R.K. – Je ne sais pas. Ce n’est pas à moi de le dire. On peut chercher l’écologie, tout ce qu’on veut, mais ça ce n’est pas à moi. Je ne suis pas un artiste politique.

 

M.F. – Tu parles d’écologie, c’est toi qui en parles. Si quelqu’un te dit : mais effectivement, il y a quelque chose qui a un rapport avec l’écologie.

 

R.K. – Je ne suis pas contre. D’ailleurs, l’art c’est comme un diamant, on peut voir beaucoup de choses là-dedans. C’est à lui de le voir.

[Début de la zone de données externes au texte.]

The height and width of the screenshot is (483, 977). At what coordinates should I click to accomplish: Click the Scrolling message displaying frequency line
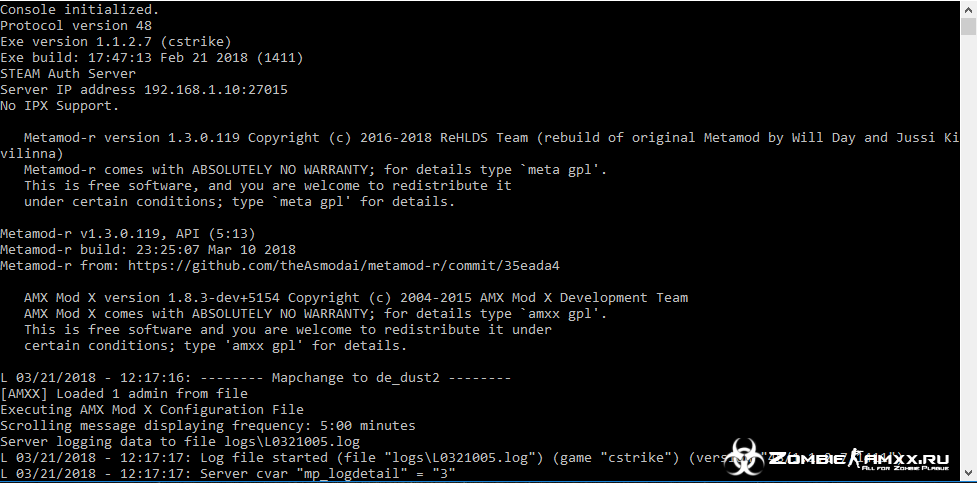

Moi, je donne la partition. Comment on l’interprète, ça dépend de l’interprète.

 

M.F. – Ce n’est pas ton travail.

 

R.K. – Ce n’est pas mon travail. Mon travail, c’est écrire la partition. Qui n’a pas de but social. Qui a un but à mon avis profond, de l’être humain en soi, à un moment donné.

Raffi Kaiser, La "partition" (matériel de dessin), 2021 Photo ©Michaël Ferrier

Raffi Kaiser, La "partition" (matériel de dessin), 2021

Photo ©Michaël Ferrier

L'art, c'est comme un diamant, on peut voir beaucoup de choses là-dedans.
Moi, je donne la partition.
Comment on l'interprète, ça dépend de l'interprète.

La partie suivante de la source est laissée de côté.